The judges presiding the Daphne Caruana Galizia inquiry this morning accepted a request by Repubblika to make submissions addressing the inquiry’s terms of reference. The judges said this would be normal if this had been a public inquiry in England and they would be adopting the same approach. The inquiry board invited anyone interested to make their own submissions if they wish.
Repubblika said it believes the Daphne Caruana Galizia inquiry has been exceptional when compared with the response of the State to the killing of Daphne Caruana Galizia. The inquiry has asked difficult questions to witnesses and forced the only form of proper examination of the circumstances in which Daphne Caruana Galizia was assassinated and the causes of the crime, how it was allowed to happen and the failings of the State in dealing properly with the matter after the fact.
Repubblika said it’s submissions:
- show how Joseph Muscat and people within his circle enjoyed and continue to enjoy impunity in spite of mounting evidence that should have led to proper investigations and prosecution for crimes under existing law. The organisation cites examples such as events connected with John Dalli’s return from Brussels, the Pilatus affair, the Panama Papers and others. They argue that this level of impunity coupled with police failure to act appropriately after a string of car bombings allowed the perpetrators of their crime to believe they would not be caught.
- Repubblika shows how Joseph Muscat and his circle led a campaign to dehumanise Daphne Caruana Galizia, frustrating her right to privacy, family and property, ultimately denying her the right to her very life.
- The NGO lists the failures of the State to mitigate the risks to Daphne Caruana Galizia’s life, including the effect of her isolation as a result of slander and vilification on political party media.
- They argue that the assassination of Daphne Caruana Galizia should be seen in the context of mafia infiltration in the fabric of Malta’s governance and society which Repubblika contends is dangerously underestimated. The NGO puts forward proposals for the adoption of anti-mafia and anti-racketeering legislation and procedures. They also make recommendations with respect to legislation to address unexplained wealth, abuse of office and other gaps in Malta’s legislative framework.
- They highlight the significance of public inquiries as tools for the growth of Malta’s democracy and as a means to document and learn lessons from administrative mistakes, systemic failings or willful wrongdoing.
- Repubblika’s submissions also include a discussion on how the state continues to fail to provide adequate protection to journalists and other agents of civil society that act independently in government and therefore, wrongly perceived by it as a form of opposition it should seek to suppress.
Repubblika argues in the submissions it filed today that “at the heart of the values we aspire to as a democracy, there should be the service of independent and critical journalism. Children should be taught to appreciate it, expect it and contribute to it as a key component of their formal education.
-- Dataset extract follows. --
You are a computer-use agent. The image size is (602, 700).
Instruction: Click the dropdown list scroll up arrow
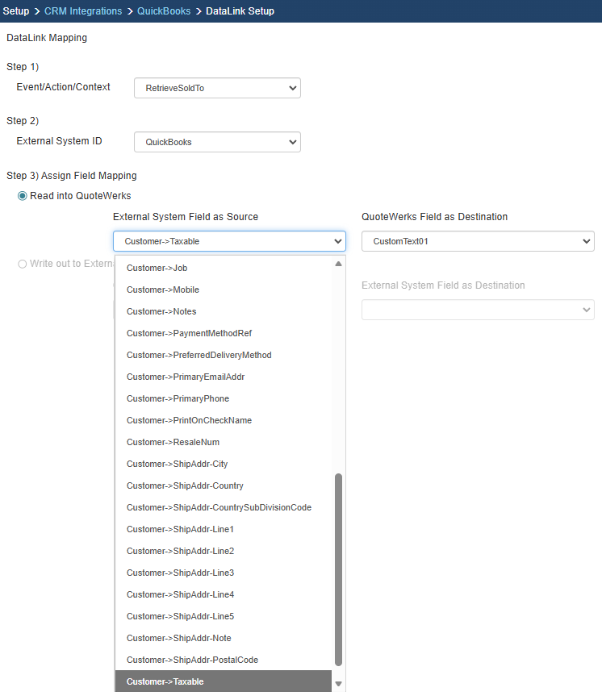pos(338,264)
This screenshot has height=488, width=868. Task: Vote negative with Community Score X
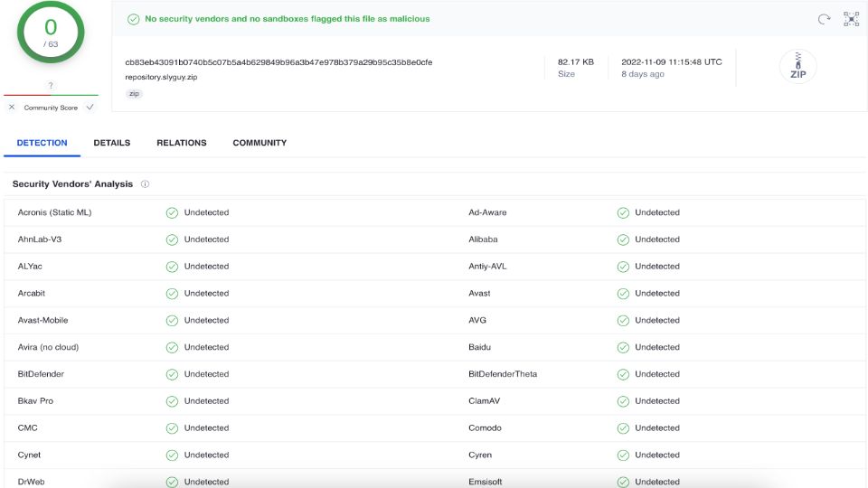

The State must be reminded by a demanding citizenry that it must protect the independence of this democratic pillar from the intrusion, censorship, even violence of those among us who are better served by the suppression of these freedoms.”
Speaking at the inquiry this morning, Repubblika’s president Robert Aquilina recalled that Repubblika was founded by individuals who came together in the wake of the assassination of Daphne Caruana Galizia. The submissions say that Repubblika’s founders “did this because we were angry and dissatisfied with the action of, or failure to act by, the authorities before and after Daphne Caruana Galizia was killed.
“Even as we demand that justice in Daphne Caruana Galizia’s case is served without any further delay, our concerns today are more profound than they were in our shock and anger on the afternoon of 16 October 2017.”